Evidence-Based Practice requires that decisions about health care are based on the best available, current, valid and relevant evidence. These decisions should be made by those receiving care, informed by the tacit and explicit knowledge of those providing care, within the context of available resources (Martin Dawes et al, 2005).
Information Specialists are qualified library technicians or librarians. In SHRTN, Information Specialists know how to access the body of knowledge that exists to support seniors’ health care. They also understand the needs of the
caregivers who work with seniors. They are adept at understanding client information needs and at finding manageable, relevant, evidence-based resources to meet those needs. They also understand the learning styles of
adults and are able to prepare and deliver training courses to meet the information needsof their clients.
Knowledge brokering is about bringing people together, to help them build relationships, uncover needs and share ideas and evidence that will let them do their jobs better. It is the human force that makes knowledge transfer (the movement of knowledge from one place or group of people to another) more effective. Knowledge Brokers network to link people to people, as well as people to ideas and resources. They foster knowledge exchange, assist individuals with searching for resources. They know where to look for and how to find information; they can facilitate the critical appraisal and adaptation of evidence-based material to a particular user group. Knowledge Brokers monitor emerging trends and issues in the field and respond to their constituent group’s ever changing information, education and exchange needs.
Knowledge can be defined as information in action (Dubois and Wilkerson, 2008). Knowledge can be explict (i.e. available in written form or oral history), tacit (i.e. information not in written form), and potential (i.e. knowledge buried in data that is collected but not yet used) (Harris and Lusk, 2009).
Knowledge management is the systematic processes, by which knowledge needed for an organization to succeed is created, captured, and shared and leveraged (Harris and Lusk, 2009).
Knowledge translation is the exchange, synthesis and ethically-sound application of knowledge – within a complex system of interactions among researchers and users – to accelerate the capture of the benefits of research for Canadians through improved health, more effective services and
products, and a strengthened health care system (Harris and Lusk, 2009; CIHR, 2006). Knowledge translation is sometimes referred synonymously as knowledge transfer (Harris and Lusk, 2009).

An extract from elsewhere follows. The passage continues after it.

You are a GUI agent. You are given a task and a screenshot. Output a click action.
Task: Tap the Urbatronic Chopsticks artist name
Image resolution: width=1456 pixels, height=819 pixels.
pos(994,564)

Knowledge mobilization is the process of moving knowledge into active service for the broadest possible common good (Harris and Lusk, 2009;
Social Sciences and Humanities Research Council of Canada, 2008) .
Knowledge exchange is the mutual sharing of research and data knowledge (i.e. explicit knowledge) and/or of practice and experience based knowledge (i.e. tacit knowledge) for the purpose of improving practice (Harris and Lusk, 2009). Knowledge exchange can take place face-to-face, over the telephone, or online in real-time, or capturing and sharing stories (Harris and Lusk, 2009). The sharing of evidence via knowledge exchange is an important contributor to the success of knowledge transfer. (Harris and Lusk, 2009; Rycroft-Malone et al., 2007).
A Local Implementation Team is a group of leaders in a geographic region of the province (generally aligned with Local Health Integration Network (LHIN) boundaries. Members meet on a regular basis to:
The Seniors Health Research Transfer Network (SHRTN) is a knowledge exchange network that links researchers with caregivers and policy makers with the goal of sharing information, knowledge, evidence and experience that will lead to improved quality of health and health care for seniors.
The SHRTN Collaborative is a network of networks focused on improving the health and healthcare of seniors in Ontario. Partners in the SHRTN Collaborative include:
The SHRTN Collaborative is funded by the Ontario Ministry of Health and Long-Term Care.